§ What you will do: Select and copy each line of the items below that contains the word "screenshot". Case counts.

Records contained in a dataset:
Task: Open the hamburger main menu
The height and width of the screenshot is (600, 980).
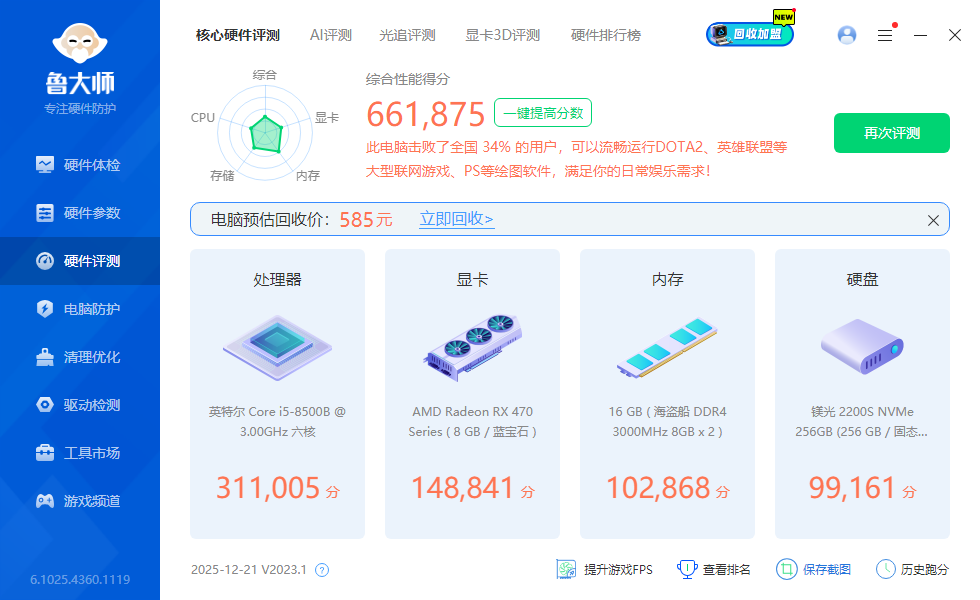Action: tap(885, 35)
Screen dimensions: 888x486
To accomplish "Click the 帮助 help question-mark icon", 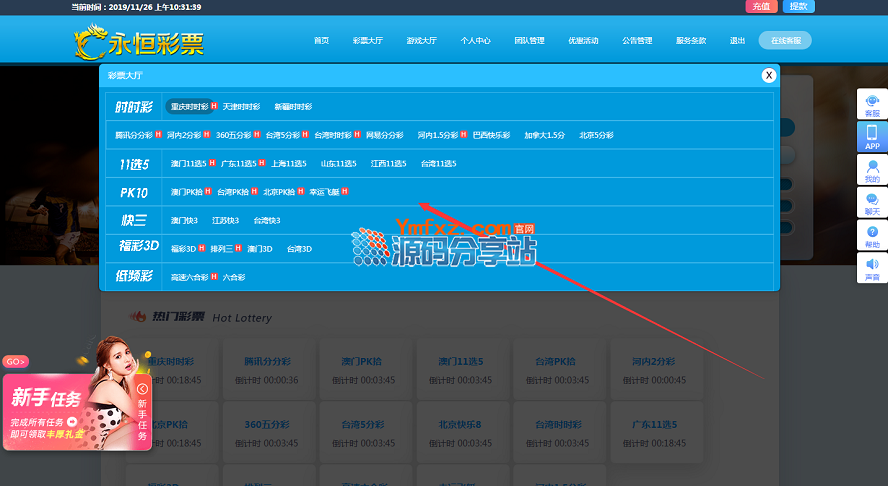I will pyautogui.click(x=872, y=236).
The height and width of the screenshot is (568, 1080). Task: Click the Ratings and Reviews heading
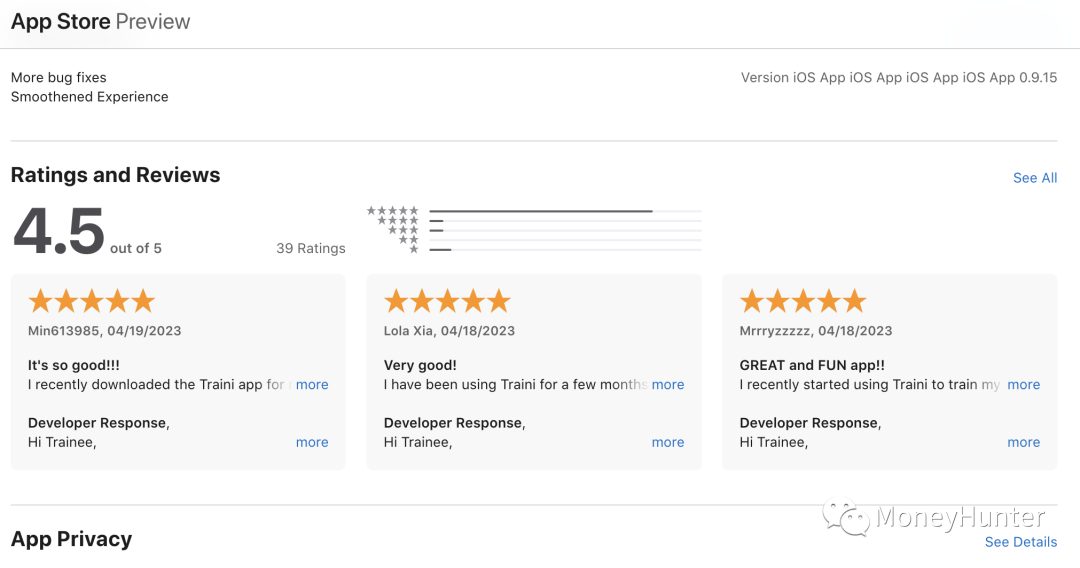pyautogui.click(x=115, y=175)
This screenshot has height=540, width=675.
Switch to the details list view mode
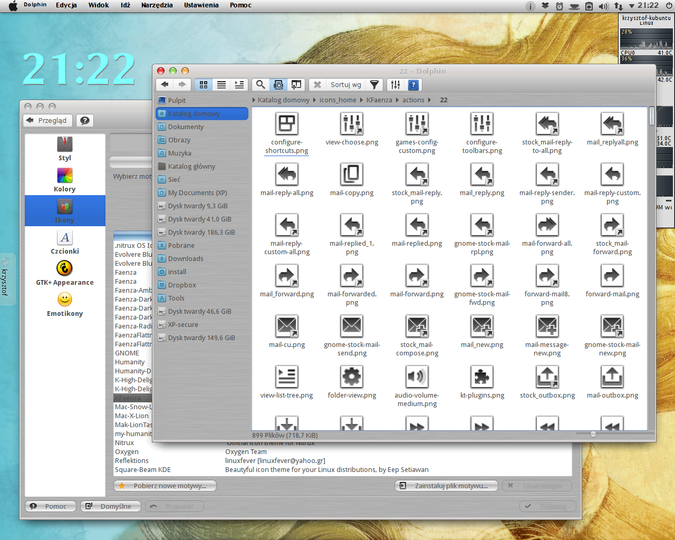click(x=221, y=85)
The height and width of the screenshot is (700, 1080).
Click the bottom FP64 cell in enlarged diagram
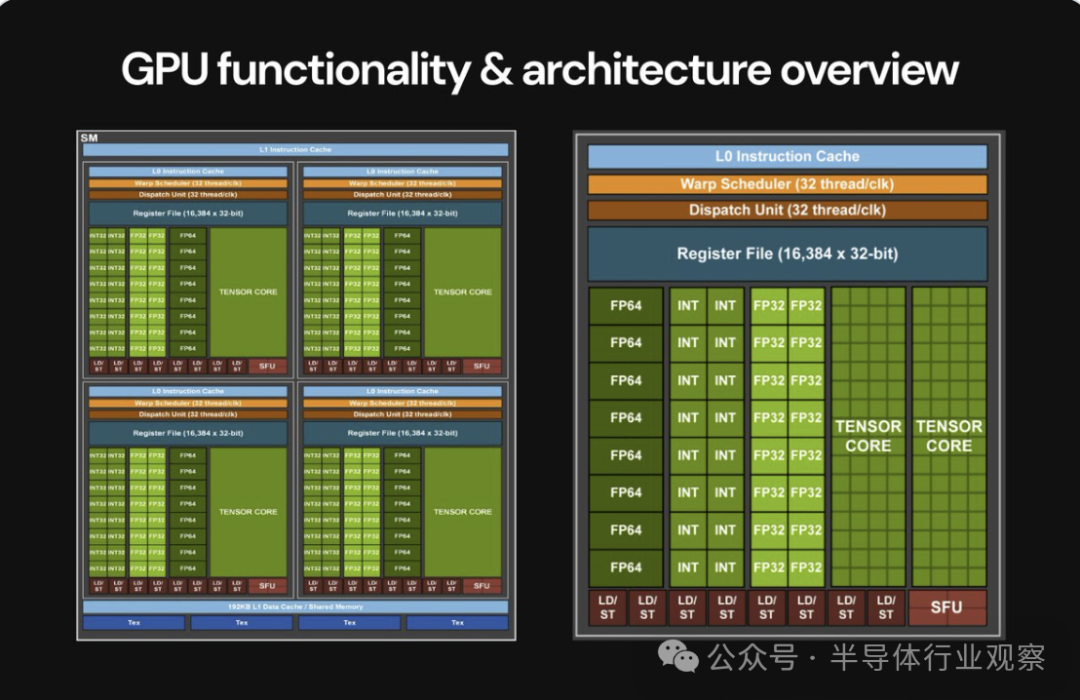(626, 567)

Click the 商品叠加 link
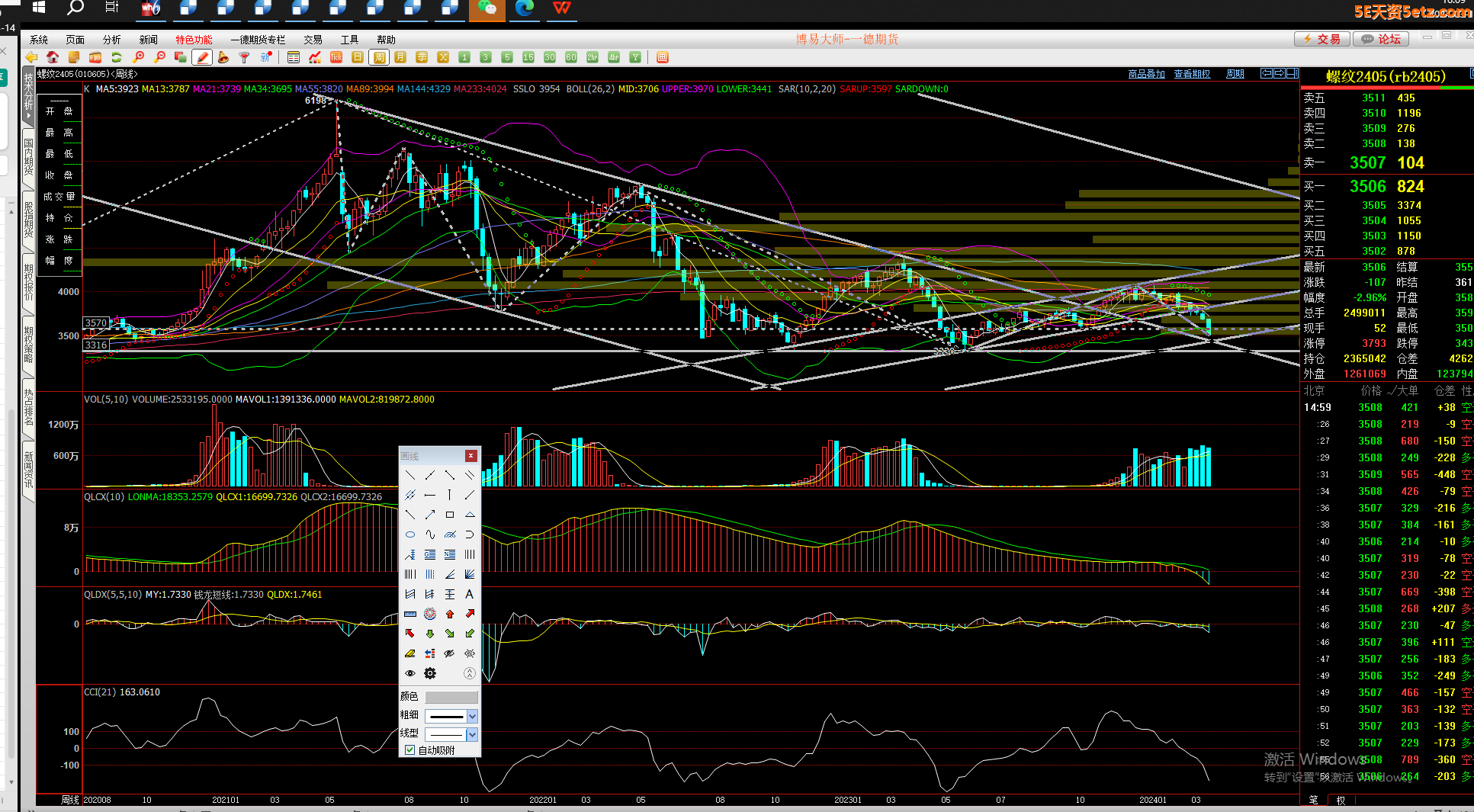[1146, 74]
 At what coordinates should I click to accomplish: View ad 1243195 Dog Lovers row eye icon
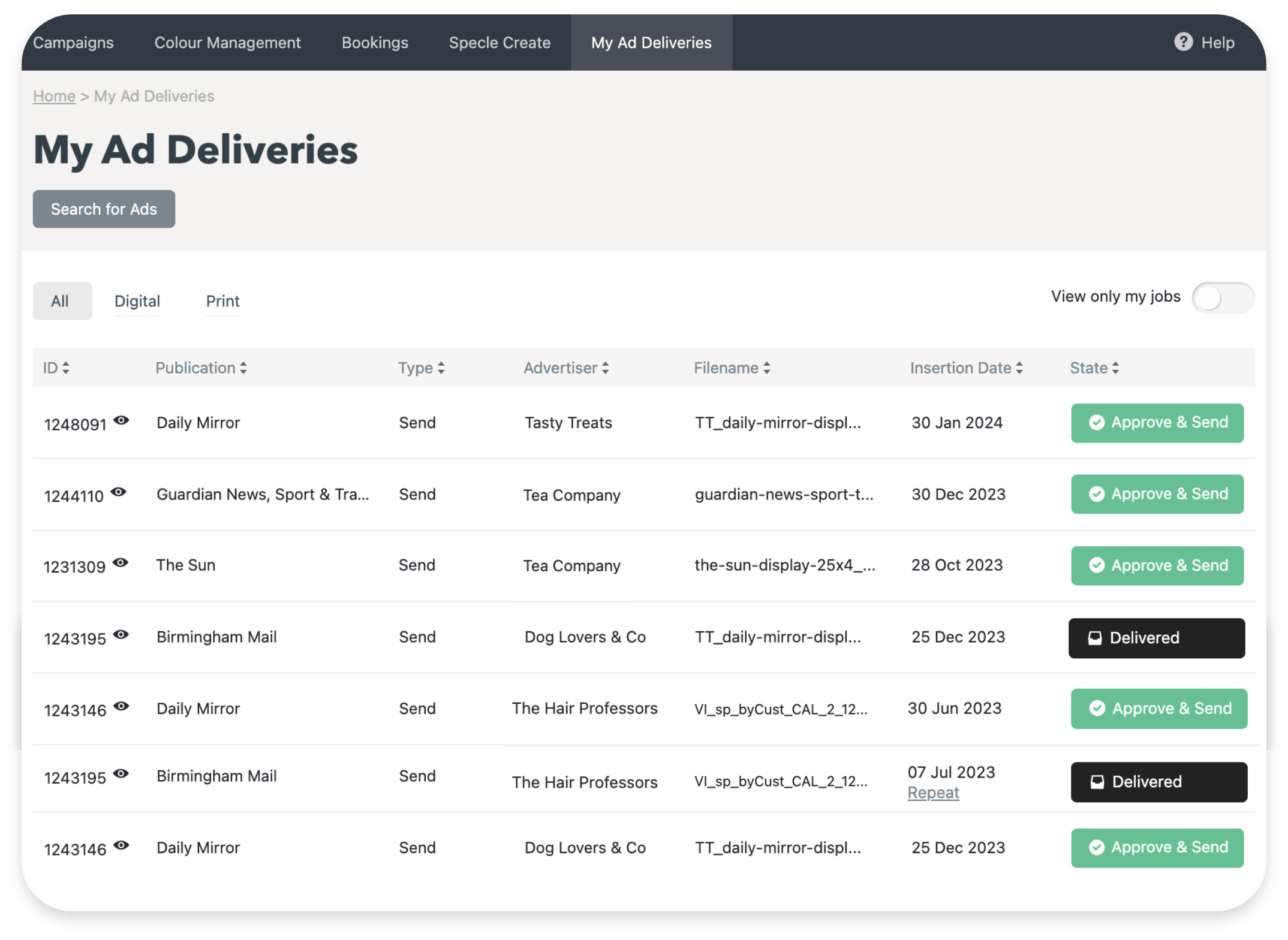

§ Exercise output:
The height and width of the screenshot is (600, 980).
The height and width of the screenshot is (568, 1080). Task: Click the Ratings and Reviews heading
This screenshot has height=540, width=675.
The height and width of the screenshot is (700, 1080).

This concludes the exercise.